Donald Trump on phone. Manafort's wiretapping doesn't vindicate Trump's claims.

Photo via The White House/Flickr (Public Domain)

No, wiretaps on Manafort do not ‘vindicate’ Trump’s claims of Obama-ordered spying

Let's look at the facts.

 

Andrew Wyrich

Tech

Posted on Sep 19, 2017   Updated on May 22, 2021, 4:58 pm CDT

Supporters of President Donald Trump and far-right websites are claiming the president is “vindicated” in his claims that the Obama administration had his “wires tapped” in light of CNN’s report on Monday night that former Trump campaign manager Paul Manafort was wiretapped “before and after the election.”

However, claims of vindication are premature.

On March 4, Trump made the explosive claim that the Obama administration tapped phones in Trump Tower before his election victory in an early-morning tweet.

“Terrible! Just found out that Obama had my ‘wires tapped’ in Trump Tower just before the victory. Nothing found. This is McCarthyism!” Trump wrote. He said in a subsequent tweet: “Is it legal for a sitting President to be ‘wire tapping’ a race for president prior to an election? Turned down by court earlier. A NEW LOW!”

On Monday, CNN reported that Manafort was wiretapped under secret court orders. Information collected through the surveillance could show that Manafort encouraged Russian operatives to help with the Trump campaign, CNN reports, but the information at this point is inconclusive.

Following CNN’s report, far-right websites like Breitbart claimed Trump’s wiretapping tweet was vindicated. “Trump Vindicated” also became a trending term on Twitter on Tuesday morning. But the claim of vindication ignores critical facts in CNN’s story.

**Data records**

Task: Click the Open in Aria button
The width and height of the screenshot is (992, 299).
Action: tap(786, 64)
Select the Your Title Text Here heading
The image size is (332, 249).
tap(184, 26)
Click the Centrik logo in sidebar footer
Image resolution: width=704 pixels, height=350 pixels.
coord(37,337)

**How to complete this task**
Pick up the article about the Manafort wiretaps and Trump's spying claims after its last sentence and keep writing it.

**Result of the exercise**
So, does CNN’s report “vindicate” Trump’s claim that Obama ordered surveillance on him, as many now claim? Let’s take a look at what we know and what we don’t.

Manafort served on Trump’s campaign from March 2016 to August 2016. He served as Trump’s campaign manager for just three months, starting in May 2016.

Manafort became the subject of an FBI investigation in 2014, according to CNN, as investigators looked into his consulting work for a political party in Ukraine. The surveillance on him was discontinued “at some point last year,” CNN reported, and the FBI restarted surveillance after getting a secret court warrant that extended at least into “early this year.”

Obtaining the Foreign Intelligence Surveillance Act (FISA) warrants authorizing wiretaps on Manafort required approval from “top Justice Department and FBI officials,” CNN reports. Further, these officials would have had to provide the Foreign Intelligence Surveillance Court (FISC) “with information showing suspicion that the subject of the warrant may be acting as an agent of a foreign power.”

However, CNN’s story explicitly points out that the FBI was not wiretapping in June 2016, when Manafort attended the now-infamous meeting with a Russian lawyer who allegedly promised to deliver the Trump campaign damaging material on Hillary Clinton. Donald Trump Jr., the president’s oldest son, and Jared Kushner, Trump’s son-in-law and adviser, also attended the meeting.

The FBI was also not listening to Manafort in May, when he became Trump’s campaign manager, CNN reported. By the time he was ousted from the campaign, the FBI had begun to notice “odd connections” between Trump associates and Russia and reportedly began monitoring him again under a separate FISA warrant. CNN reported that it was unclear whether the government eavesdropped on Manafort in his residence in Trump Tower.

As New York Times reporter Maggie Haberman points out, the surveillance stopped when Manafort joined the Trump campaign and restarted roughly when he left.

CNN says that it is not clear if Trump himself was picked up incidentally as part of the Manafort wiretap.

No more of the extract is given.